- _Excerpt to read_:
=== Begin Enclosure ===

Share your dilemmas and get honest opinions from other Mumsnetters.

To ask if I should reply to this weird Facebook message?

337 replies

thalita605 · 23/10/2022 21:24

Just that really.

Been with DP for 2.5 years, we have an 8mo together and our relationship is good and he's a good dad to DD. He's currently working away and this afternoon I had a message request on FB from what I assume is a teenage boy, although he doesn't have any pictures himself on his account, unless he's made it all private. He said he was DP’s son, he doesn't know if DP has told me about him but he wants to meet. I don't know if this is genuine or not, as he's never mentioned a son, neither has MIL, I've not met other family members as he doesn't speak to them.

I'm not sure if I should reply or not, part of me doesn't think I should but another part things I should. WWYD?

OP posts:
Hermenonville · 26/10/2022 08:00

yes, if he’d come forward and said “my mum is x and she had a child by you,” then you could look further into e.g. DNA testing etc.

Yes that would be ideal but is the 'son' a mature adult? And didn't he say that OP's DP is not interested? It's true that anybody can come up with his claim but equally, on the off-chance that it is the truth, you have to thread carefully.
Though at some point soon, he needs to be able to provide OP with something.

=== End Enclosure ===

Write what comes next in the forum thread about the unexpected Facebook message, starting after its final sentence. The listing that comes next is separate material and not part of the forum thread.

(Stored data)
=== Begin Enclosure ===

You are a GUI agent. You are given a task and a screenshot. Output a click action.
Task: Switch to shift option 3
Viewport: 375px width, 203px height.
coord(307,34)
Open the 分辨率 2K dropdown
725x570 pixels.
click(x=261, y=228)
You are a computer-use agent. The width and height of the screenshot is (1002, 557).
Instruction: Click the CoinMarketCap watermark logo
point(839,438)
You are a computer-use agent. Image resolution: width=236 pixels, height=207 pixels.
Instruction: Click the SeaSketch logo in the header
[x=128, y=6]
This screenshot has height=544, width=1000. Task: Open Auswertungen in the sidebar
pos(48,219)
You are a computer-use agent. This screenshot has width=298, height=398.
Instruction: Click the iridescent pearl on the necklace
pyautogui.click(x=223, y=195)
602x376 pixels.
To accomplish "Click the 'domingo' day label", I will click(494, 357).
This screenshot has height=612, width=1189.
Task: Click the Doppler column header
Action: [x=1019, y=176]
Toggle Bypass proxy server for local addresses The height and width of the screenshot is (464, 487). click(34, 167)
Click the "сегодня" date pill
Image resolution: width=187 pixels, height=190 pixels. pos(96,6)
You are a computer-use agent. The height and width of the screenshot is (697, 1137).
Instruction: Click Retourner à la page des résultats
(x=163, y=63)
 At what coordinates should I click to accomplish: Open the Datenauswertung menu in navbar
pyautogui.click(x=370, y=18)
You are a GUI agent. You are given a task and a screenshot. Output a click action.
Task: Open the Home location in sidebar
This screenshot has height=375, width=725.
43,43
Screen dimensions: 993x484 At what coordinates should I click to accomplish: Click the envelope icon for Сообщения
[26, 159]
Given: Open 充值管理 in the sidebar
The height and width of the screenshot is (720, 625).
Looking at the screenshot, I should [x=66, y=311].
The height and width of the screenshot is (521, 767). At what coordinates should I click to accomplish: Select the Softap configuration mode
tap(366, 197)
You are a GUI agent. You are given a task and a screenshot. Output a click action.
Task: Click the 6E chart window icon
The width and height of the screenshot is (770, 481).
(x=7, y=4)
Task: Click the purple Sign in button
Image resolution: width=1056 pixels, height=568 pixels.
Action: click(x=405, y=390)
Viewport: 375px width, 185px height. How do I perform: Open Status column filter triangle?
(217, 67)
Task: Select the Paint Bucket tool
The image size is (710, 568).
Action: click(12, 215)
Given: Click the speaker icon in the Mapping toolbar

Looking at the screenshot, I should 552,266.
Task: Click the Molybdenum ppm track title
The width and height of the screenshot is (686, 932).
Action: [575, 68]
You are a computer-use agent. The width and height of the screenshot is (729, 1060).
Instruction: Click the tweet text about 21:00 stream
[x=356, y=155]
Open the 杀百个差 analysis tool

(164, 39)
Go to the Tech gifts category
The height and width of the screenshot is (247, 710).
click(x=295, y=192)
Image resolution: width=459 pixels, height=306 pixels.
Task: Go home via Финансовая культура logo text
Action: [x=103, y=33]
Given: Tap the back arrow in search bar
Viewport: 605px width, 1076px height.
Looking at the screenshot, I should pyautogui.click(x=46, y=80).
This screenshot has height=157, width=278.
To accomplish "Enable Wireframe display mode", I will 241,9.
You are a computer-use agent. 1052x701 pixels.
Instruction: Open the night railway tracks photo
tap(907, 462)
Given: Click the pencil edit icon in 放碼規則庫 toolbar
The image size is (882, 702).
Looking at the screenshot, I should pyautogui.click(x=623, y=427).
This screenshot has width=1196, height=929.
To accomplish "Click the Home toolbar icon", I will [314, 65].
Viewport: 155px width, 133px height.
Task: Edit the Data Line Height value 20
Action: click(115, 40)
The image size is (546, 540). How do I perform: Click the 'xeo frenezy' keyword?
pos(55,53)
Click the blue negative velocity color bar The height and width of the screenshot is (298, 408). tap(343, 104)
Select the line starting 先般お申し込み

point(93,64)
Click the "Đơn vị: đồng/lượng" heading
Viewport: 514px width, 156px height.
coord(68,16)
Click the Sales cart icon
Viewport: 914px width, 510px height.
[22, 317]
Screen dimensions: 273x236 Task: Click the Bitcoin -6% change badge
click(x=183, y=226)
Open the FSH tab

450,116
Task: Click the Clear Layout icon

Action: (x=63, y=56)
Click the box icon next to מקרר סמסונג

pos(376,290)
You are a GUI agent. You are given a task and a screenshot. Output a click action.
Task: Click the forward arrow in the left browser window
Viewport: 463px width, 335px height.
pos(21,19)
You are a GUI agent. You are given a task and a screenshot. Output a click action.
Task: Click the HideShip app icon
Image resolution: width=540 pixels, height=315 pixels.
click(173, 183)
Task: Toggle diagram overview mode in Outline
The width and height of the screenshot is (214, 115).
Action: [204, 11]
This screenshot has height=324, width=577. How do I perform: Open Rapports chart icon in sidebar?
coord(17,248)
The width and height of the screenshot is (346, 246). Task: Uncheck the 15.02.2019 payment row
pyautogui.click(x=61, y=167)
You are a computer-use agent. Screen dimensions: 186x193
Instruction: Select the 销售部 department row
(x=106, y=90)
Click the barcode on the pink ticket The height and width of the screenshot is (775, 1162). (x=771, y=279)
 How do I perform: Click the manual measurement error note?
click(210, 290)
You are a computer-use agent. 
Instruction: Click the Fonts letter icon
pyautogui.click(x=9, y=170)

=== End Enclosure ===

- _Reply to the task_:
thelobsterquadrille · 26/10/2022 08:22

Seriously I can’t believe that so many people would be prepared to doubt their partner over someone who refuses to give any details about themselves, doesn’t have a picture, but claims they’re a long lost child. You lot are just ripe for the picking.

It's not about being "ripe for the picking", or doubting your partner, though.

I imagine a fair few men have had one night stands and fathered children they know nothing about, especially in the days before social media took off.

The son hasn't refused to give details either - he's mentioned the brothers' name (correctly), used a locked down profile (sensible) and won't give his mums' name as he doesn't want her to know he's looking for his dad (understandable).

None of that means he's a scammer or dodgy. Maybe he's just a kid who's scared.

MayThe4th · 26/10/2022 08:27

Well, if he’s not mature enough to give his mother’s name then he’s not mature enough to go looking for his parents.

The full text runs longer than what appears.